* **TEXT SHOWN**

################

TWO THREADS OF THE BOLT IN MESH. (2 TIM)
S.O.P in the mechanical world for bolts/nuts etc is 4-5 TIM. Look at a standard thickness nut (not a thin nut for soft materials)- about 5T. My ME PE wife says 5T on a nut isnt exactly a written standard, but just look at industry practice.
The first thread doesnt count, its the "lead in" thread and its very thin- to nothing. The first two threads are for STARTING THE BOLT, NOT HOLDING ANYTHING.
References:
* Bolts into soft materials (granted, this caliper body is probably harder cast iron, not aluminum) but requires 1-1/2 to 2 times the bolt nominal diameter in thread engagement,
* 2 TIM allotted for simply "starting" the bolt into the nut (track bolt section)
* nut should be more than 2T from the end of a bolt thread (where the thread stops at the plain shank)

################

* **DATA**
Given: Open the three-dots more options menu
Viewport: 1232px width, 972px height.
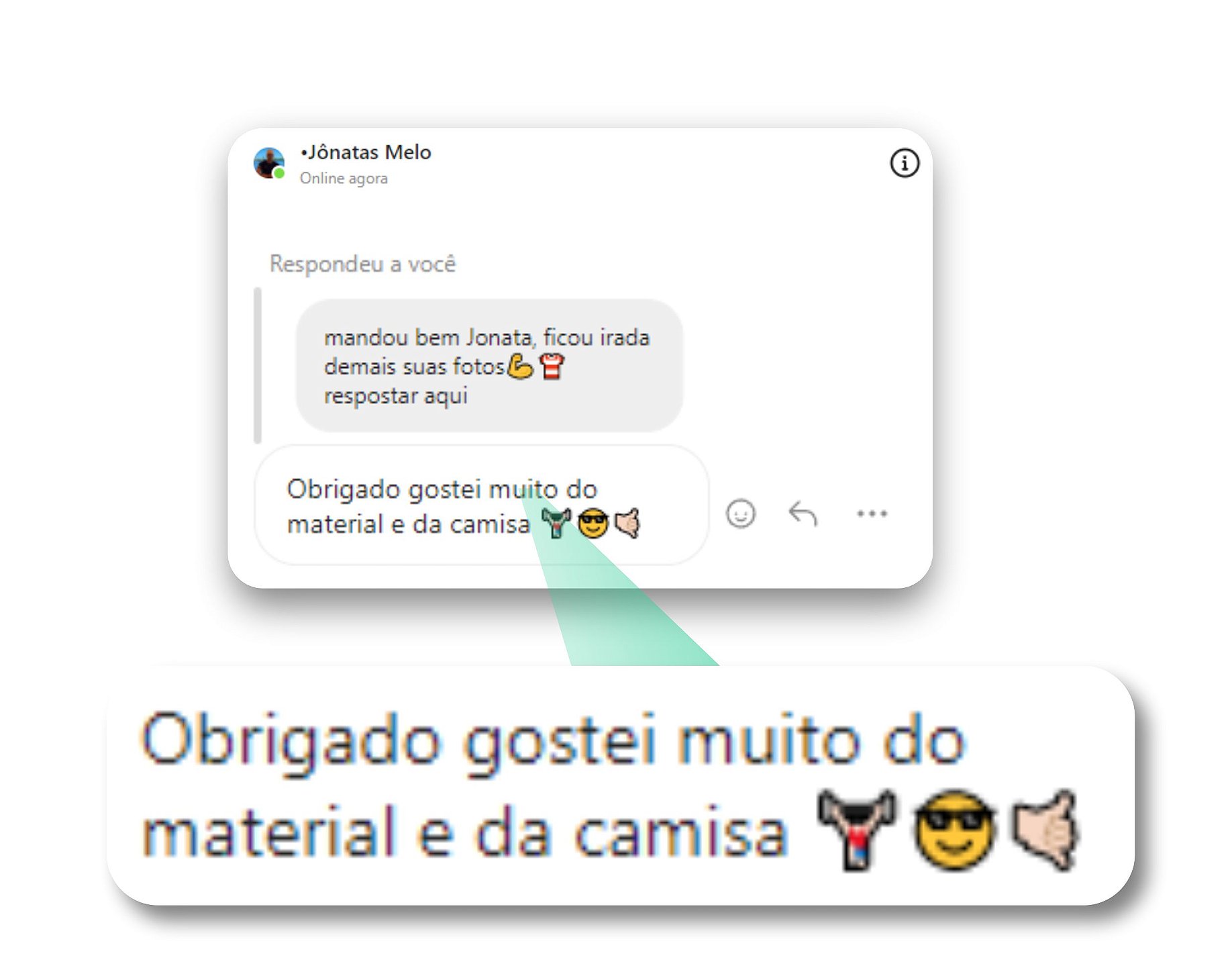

################

* **JOBS**
#1 In the post about bolt thread engagement, what are the first two threads of a bolt for?
#2 Print the part of the post about bolt thread engagement starting at "S.O.P in the" and ending at "(track bolt section)".

* **RESPONSES BY TASK**
#1 They are for starting the bolt, not for holding anything.

#2
S.O.P in the mechanical world for bolts/nuts etc is 4-5 TIM. Look at a standard thickness nut (not a thin nut for soft materials)- about 5T. My ME PE wife says 5T on a nut isnt exactly a written standard, but just look at industry practice.
The first thread doesnt count, its the "lead in" thread and its very thin- to nothing. The first two threads are for STARTING THE BOLT, NOT HOLDING ANYTHING.
References:
* Bolts into soft materials (granted, this caliper body is probably harder cast iron, not aluminum) but requires 1-1/2 to 2 times the bolt nominal diameter in thread engagement,
* 2 TIM allotted for simply "starting" the bolt into the nut (track bolt section)